::: Records provided
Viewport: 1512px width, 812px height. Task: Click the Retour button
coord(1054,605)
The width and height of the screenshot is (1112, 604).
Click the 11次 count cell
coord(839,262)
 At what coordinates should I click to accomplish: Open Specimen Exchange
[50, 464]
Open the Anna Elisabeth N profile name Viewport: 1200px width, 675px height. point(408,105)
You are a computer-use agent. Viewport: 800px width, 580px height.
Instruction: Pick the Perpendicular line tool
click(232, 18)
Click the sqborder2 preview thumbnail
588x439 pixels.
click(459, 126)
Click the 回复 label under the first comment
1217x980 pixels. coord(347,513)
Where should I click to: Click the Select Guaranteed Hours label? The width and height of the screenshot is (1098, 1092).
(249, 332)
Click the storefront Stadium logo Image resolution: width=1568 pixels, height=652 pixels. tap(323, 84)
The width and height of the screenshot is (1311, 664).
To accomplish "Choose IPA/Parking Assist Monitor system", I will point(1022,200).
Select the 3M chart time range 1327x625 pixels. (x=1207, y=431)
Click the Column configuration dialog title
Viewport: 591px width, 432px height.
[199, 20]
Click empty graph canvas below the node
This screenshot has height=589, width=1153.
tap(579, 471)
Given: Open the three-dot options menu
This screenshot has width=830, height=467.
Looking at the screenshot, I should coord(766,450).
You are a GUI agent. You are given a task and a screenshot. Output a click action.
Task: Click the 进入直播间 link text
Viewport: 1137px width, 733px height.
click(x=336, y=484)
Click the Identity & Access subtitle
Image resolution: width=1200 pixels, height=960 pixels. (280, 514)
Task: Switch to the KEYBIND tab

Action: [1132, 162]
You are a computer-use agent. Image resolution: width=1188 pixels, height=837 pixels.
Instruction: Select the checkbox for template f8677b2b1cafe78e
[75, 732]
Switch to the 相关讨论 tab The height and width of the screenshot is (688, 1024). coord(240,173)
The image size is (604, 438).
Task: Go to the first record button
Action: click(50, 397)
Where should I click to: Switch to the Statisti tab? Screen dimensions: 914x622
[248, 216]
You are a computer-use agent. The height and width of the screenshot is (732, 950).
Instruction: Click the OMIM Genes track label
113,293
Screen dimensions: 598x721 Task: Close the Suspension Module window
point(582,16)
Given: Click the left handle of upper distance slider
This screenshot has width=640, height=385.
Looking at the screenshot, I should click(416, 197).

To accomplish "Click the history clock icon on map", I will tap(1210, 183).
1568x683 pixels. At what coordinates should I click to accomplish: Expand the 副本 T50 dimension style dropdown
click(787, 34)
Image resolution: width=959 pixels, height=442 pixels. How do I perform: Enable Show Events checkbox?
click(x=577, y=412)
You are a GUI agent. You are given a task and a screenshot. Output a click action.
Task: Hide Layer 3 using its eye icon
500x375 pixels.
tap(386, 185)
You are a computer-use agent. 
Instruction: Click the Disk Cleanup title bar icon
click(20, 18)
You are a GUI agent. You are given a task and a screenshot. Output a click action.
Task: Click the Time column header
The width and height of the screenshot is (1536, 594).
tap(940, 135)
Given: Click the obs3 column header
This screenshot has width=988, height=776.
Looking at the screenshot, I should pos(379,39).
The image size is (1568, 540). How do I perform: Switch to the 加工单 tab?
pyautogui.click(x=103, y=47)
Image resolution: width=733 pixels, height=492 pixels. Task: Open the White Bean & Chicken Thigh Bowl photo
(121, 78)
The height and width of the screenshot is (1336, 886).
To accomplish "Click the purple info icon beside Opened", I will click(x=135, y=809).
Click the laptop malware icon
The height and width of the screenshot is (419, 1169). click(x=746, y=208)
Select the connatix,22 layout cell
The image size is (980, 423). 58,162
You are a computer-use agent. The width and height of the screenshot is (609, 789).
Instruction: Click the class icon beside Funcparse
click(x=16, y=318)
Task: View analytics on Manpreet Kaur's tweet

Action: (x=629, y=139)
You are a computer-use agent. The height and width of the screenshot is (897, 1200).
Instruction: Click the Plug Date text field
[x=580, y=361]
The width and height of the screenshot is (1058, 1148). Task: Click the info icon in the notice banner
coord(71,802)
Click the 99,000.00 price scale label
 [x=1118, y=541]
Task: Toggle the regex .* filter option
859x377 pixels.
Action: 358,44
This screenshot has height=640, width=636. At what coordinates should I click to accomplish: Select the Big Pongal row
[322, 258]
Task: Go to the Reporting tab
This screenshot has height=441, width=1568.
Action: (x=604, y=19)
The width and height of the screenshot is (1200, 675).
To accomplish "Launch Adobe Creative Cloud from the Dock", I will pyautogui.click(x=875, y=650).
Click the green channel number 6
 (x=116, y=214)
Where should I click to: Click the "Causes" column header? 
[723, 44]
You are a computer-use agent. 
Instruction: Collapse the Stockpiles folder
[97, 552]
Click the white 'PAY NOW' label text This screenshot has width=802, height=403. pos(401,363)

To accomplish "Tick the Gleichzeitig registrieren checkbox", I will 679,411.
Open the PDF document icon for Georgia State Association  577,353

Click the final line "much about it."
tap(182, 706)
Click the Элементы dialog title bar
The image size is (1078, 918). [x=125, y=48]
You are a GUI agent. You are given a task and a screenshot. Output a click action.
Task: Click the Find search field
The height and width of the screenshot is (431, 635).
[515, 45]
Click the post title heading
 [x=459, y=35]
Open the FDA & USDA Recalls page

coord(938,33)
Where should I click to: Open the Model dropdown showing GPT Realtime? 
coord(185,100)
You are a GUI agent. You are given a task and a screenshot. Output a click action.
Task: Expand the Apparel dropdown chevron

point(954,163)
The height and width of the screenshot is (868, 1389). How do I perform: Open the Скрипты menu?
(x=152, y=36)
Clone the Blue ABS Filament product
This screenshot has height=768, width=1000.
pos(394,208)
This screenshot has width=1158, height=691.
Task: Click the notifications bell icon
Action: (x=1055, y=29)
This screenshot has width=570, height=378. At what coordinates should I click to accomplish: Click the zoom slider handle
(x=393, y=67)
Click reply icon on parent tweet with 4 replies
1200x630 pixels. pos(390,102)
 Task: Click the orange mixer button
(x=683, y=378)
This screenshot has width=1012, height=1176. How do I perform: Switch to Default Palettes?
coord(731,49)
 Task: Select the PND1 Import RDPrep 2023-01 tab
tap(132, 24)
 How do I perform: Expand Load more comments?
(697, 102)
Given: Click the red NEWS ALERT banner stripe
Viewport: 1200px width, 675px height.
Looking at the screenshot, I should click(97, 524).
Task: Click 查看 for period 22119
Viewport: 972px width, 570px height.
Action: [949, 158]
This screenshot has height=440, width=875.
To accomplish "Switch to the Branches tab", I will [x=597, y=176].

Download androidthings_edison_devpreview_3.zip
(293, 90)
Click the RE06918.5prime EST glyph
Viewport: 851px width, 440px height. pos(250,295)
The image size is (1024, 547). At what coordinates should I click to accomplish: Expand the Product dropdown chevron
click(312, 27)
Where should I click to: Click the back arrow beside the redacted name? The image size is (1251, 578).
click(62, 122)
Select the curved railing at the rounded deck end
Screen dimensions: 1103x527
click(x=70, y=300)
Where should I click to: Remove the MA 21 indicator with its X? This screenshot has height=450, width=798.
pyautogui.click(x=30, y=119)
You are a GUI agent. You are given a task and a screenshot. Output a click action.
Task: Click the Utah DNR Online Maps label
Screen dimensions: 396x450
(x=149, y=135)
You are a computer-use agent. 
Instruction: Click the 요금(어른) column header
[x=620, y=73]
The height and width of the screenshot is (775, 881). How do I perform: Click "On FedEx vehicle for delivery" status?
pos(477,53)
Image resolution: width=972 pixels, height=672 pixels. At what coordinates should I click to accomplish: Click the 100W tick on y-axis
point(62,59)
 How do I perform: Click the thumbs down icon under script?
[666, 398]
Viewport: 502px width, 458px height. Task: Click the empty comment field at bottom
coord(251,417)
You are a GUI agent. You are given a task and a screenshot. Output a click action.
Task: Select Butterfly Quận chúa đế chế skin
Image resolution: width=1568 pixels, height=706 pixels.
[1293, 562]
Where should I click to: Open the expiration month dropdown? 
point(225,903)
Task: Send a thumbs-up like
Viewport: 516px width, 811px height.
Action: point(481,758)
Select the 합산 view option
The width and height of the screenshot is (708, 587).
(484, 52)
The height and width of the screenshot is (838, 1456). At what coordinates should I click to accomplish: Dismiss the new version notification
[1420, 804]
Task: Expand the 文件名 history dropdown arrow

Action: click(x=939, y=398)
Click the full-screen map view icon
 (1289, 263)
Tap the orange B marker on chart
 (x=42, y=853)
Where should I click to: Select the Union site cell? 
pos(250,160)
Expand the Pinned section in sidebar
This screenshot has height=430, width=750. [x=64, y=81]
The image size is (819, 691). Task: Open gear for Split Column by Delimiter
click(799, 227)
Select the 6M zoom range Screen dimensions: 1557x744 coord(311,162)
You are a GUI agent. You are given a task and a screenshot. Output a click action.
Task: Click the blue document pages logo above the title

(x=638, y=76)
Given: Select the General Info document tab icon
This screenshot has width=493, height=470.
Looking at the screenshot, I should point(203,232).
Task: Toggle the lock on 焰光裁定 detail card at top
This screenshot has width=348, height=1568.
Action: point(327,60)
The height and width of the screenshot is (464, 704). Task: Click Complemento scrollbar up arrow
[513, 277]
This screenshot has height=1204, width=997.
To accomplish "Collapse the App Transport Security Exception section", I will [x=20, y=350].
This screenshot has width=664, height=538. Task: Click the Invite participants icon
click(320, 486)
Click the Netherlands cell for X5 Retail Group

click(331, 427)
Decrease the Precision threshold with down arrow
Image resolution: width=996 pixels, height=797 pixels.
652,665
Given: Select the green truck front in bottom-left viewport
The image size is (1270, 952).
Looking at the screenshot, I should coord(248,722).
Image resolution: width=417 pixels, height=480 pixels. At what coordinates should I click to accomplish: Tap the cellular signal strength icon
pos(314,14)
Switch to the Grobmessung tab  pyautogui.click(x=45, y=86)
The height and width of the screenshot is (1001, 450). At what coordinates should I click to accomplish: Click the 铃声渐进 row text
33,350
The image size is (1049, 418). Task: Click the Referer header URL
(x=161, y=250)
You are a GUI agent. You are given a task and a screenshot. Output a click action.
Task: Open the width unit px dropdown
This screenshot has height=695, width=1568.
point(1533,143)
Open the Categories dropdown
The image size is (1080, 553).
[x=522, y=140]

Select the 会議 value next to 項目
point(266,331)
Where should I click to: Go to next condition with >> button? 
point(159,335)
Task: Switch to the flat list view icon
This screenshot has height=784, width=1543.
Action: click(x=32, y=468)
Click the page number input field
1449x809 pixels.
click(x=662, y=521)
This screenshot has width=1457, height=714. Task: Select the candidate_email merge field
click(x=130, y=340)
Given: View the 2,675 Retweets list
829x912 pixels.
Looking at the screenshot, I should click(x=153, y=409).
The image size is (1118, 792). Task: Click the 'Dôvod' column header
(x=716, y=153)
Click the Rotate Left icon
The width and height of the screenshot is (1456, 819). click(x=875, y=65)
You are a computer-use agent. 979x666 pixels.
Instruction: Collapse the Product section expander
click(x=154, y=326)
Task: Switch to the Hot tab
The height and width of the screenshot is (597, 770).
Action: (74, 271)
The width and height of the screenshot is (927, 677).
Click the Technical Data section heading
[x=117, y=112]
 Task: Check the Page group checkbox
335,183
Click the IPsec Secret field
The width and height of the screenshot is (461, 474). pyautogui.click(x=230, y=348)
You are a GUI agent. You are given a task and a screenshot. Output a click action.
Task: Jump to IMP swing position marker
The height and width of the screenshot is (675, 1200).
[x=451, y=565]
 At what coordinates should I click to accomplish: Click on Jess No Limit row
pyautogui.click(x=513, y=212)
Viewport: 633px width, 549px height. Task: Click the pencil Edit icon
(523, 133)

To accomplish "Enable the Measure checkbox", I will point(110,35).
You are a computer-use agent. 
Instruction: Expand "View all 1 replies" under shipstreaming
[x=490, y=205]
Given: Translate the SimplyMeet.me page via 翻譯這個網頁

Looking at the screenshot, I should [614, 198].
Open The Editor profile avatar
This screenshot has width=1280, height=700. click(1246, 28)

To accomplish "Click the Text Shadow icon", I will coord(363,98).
::::::
**Work to be completed**
Retype exactly the span of lines from the one with "Click the final" through the one with "Task: Click the Find search field"; include both ends and omit the rest of the material.

**Answer to the exercise**
Click the final line "much about it."
tap(182, 706)
Click the Элементы dialog title bar
The image size is (1078, 918). [x=125, y=48]
You are a GUI agent. You are given a task and a screenshot. Output a click action.
Task: Click the Find search field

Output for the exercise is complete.